◆ Goal 1
Rewrite the records from the line with "You are a computer-use agent. Image" through the end of the records, changing "Instruction" to "Task" and leaving everything else as it is.

□ □ □ □ □ □ □

Captcha png images are being sent as text/html instead of image/png
Doesn't affect much as browsers sniff images, but still not ideal.
Captcha png images are being sent as text/html instead of image/png
Doesn't affect much as browsers sniff images, but still not ideal.
Loaded the login page, it downloaded this URL:
alex@alex-laptop:~$ curl -sI 'https://en.wikipedia.beta.wmflabs.org/w/index.php?title=Special:Captcha/image&wpCaptchaId=1063782475' | grep ^Content-Type Content-Type: application/x-www-form-urlencoded
So I dug the salt and hash needed to figure out the object name out of memcached using ObjectCache::getMainStashInstance()->get( wfMemcKey( 'captcha', 1063782475 ) )

□ □ □ □ □ □ □

◆ Goal 2
Answer these questions about the captcha content-type report:
(a) Which Content-Type did the curl command return for the captcha URL?
(b) What keeps the wrong content type from mattering much?
(c) Which cache did the salt and hash come from?

◆ Material shown

□ □ □ □ □ □ □

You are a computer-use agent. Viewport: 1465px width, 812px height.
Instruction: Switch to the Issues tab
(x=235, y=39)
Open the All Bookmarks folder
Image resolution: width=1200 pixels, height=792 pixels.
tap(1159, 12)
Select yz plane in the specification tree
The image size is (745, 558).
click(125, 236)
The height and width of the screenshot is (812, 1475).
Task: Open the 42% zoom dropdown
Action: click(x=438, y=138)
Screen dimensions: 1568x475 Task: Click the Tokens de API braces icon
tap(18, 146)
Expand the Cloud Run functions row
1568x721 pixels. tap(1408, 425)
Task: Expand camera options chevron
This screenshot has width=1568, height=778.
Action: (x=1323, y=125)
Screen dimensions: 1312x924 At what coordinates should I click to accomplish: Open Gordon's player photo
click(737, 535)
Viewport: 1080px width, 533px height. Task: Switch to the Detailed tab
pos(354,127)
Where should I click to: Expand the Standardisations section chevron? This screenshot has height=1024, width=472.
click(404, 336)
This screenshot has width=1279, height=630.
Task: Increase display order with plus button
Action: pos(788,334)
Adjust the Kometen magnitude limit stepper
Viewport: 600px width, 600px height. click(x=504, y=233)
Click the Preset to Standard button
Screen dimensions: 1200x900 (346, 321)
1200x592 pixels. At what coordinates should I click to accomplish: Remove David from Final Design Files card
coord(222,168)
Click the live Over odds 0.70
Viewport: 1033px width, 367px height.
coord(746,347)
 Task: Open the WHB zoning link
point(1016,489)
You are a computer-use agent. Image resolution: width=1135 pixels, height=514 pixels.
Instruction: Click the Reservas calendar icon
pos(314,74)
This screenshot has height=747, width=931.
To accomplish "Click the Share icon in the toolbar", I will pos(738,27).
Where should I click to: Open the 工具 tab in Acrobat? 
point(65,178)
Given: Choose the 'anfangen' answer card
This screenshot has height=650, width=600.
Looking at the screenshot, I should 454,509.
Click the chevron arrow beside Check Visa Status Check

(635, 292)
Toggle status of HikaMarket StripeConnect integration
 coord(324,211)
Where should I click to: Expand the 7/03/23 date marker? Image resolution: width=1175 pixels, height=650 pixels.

□ □ □ □ □ □ □

◆ Complete answer 1
You are a computer-use agent. Image resolution: width=1135 pixels, height=514 pixels.
Task: Click the Reservas calendar icon
pos(314,74)
This screenshot has height=747, width=931.
To accomplish "Click the Share icon in the toolbar", I will pos(738,27).
Where should I click to: Open the 工具 tab in Acrobat? 
point(65,178)
Given: Choose the 'anfangen' answer card
This screenshot has height=650, width=600.
Looking at the screenshot, I should 454,509.
Click the chevron arrow beside Check Visa Status Check

(635, 292)
Toggle status of HikaMarket StripeConnect integration
 coord(324,211)
Where should I click to: Expand the 7/03/23 date marker? Image resolution: width=1175 pixels, height=650 pixels.

◆ Complete answer 2
(a) application/x-www-form-urlencoded
(b) Browsers sniff images.
(c) Memcached